O direito penal de um país nos apresenta um vislumbre das condições evolutivas de sua sociedade

Dizem popularmente que o direito penal de um país nos apresenta um vislumbre das condições evolutivas de sua sociedade. Ao prescrutamos seu ordenamento, temos a possibilidade de entender como os poderes postos tratam, estruturalmente, as diferenças e a diversidade de seu contingente social. No Brasil, a vida, bem fundamental como definido em nossa Constituição de 1988, e a dignidade que deve lastrear tal proposição, são diuturnamente vilipendiadas, institucionalmente, pelo sistema penal positivado e aplicado. A função da pena, desde de seu imemorial advento é, precipuamente, proteger bens, não vidas. Podemos, inclusive, verificar o quanto essa proposição se asseverou com o advento das codificações de tipos que funcionam, em verdade, como um menu de opções para o controle social.

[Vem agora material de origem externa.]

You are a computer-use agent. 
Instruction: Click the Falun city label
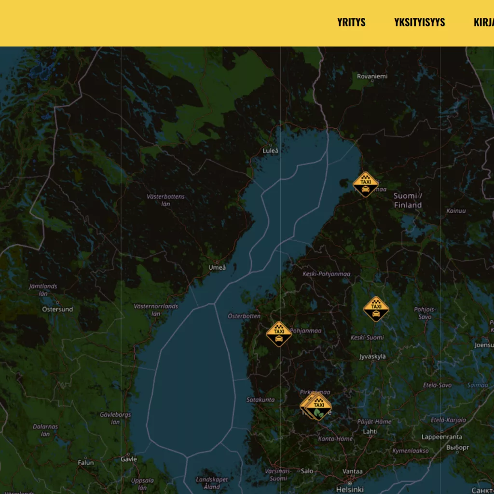[x=86, y=463]
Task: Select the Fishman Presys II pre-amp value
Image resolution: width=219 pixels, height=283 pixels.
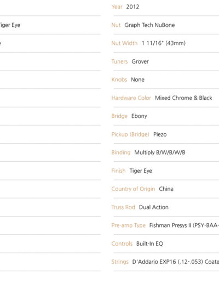Action: 184,225
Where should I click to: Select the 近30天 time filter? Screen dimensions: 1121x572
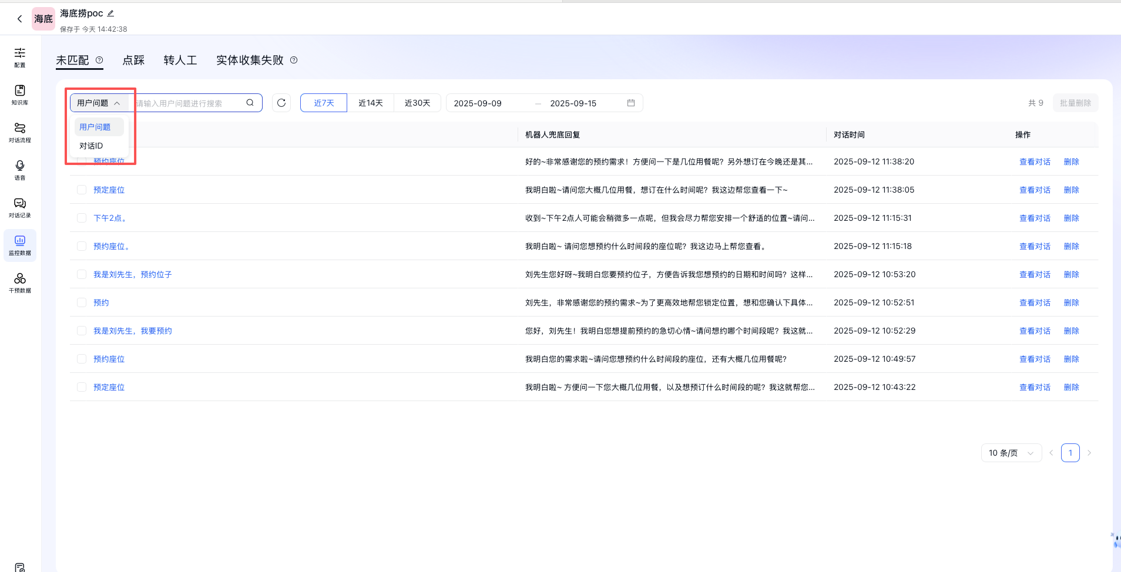(417, 103)
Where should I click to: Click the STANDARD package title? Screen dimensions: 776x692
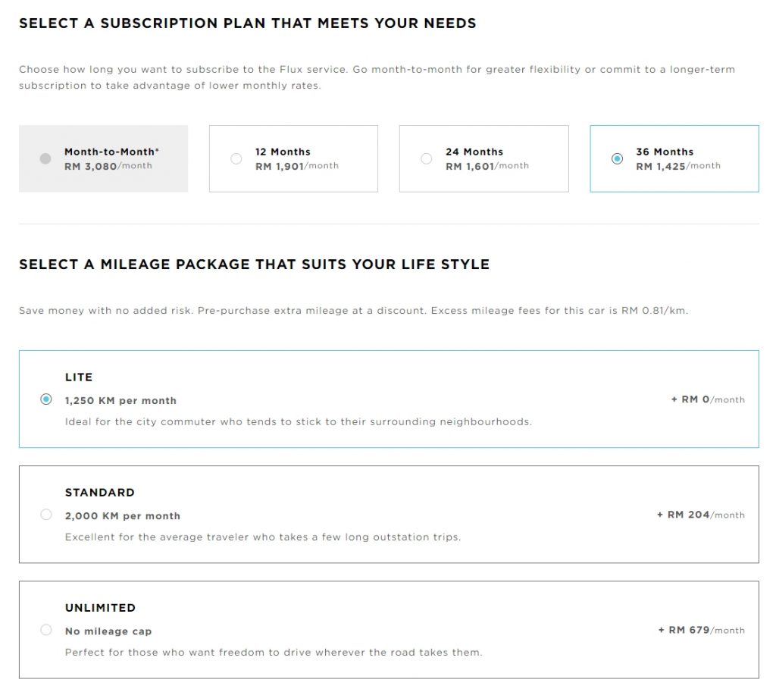(100, 493)
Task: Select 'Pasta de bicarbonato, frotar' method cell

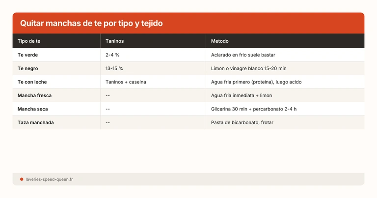Action: 242,122
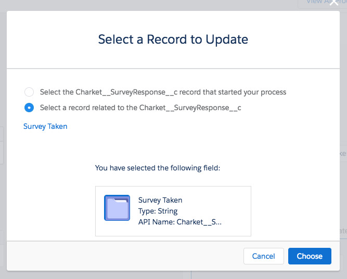Click the folder icon for Survey Taken
This screenshot has width=347, height=279.
click(x=117, y=208)
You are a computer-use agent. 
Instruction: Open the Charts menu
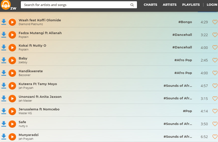(150, 5)
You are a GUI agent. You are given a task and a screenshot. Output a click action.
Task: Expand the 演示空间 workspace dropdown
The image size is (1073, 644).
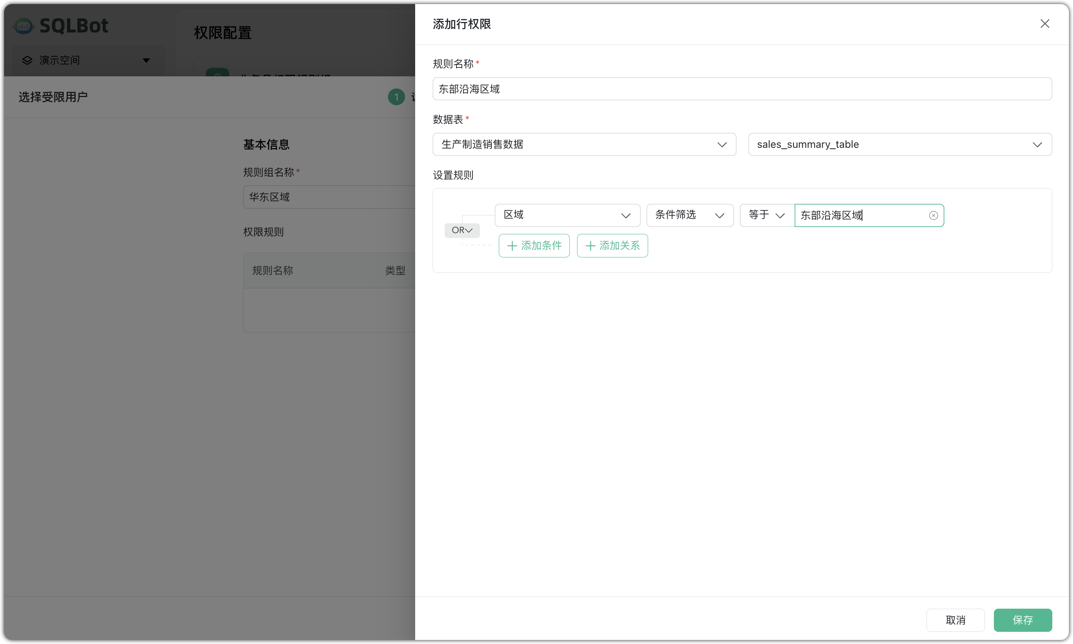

A política penal traz em seu arcabouço a premissa de pautar a sociedade, por meio de sanções, de modo a tornar a convivência humana pacífica ou, ao menos, menos belicosa, sendo assim parte do contrato social que nos tornamos signatários, obrigatoriamente, ao nascer. Porém, algumas questões surgem quando começamos a compreender a forma como esse apaziguamento é pensado e aplicado. Ele se impõe a todos da mesma maneira? Os bens protegidos e as sanções impostas são correlacionados coerentemente?

Quando nos debruçamos sobre tal problemática, verificamos uma completa inversão de valores (não monetários, por óbvio). Os princípios limitadores ao poder de punir do Estado, que deveriam conferir segurança social, como o da igualdade, ou o da proporcionalidade, acabam por converter-se em completas falácias discursivas. A desproporcionalidade é calcada e, simultaneamente, uma das motivadoras da desigualdade que atravessa, desfazendo em frangalhos, o tecido social.

Devemos manter nossa capacidade crítica para que possamos enxergar as falhas desse sistema autopoiético, onde a capacidade de reprodução da desigualdade parece se alimentar de um “punitivismo” que não deixa a diferença, mas sim a desigualdade, ser a métrica da diversidade de nossa sociedade. Enquanto não houver igualdade real nas condições de reprodução da vida, não há de se falar em isonomia, ou termo que o valha, como principiologia para a aplicação de um direito moldado e exercido para punir o comportamento, ou melhor, os indesejáveis e não os – agora de fato – comportamentos inaceitáveis.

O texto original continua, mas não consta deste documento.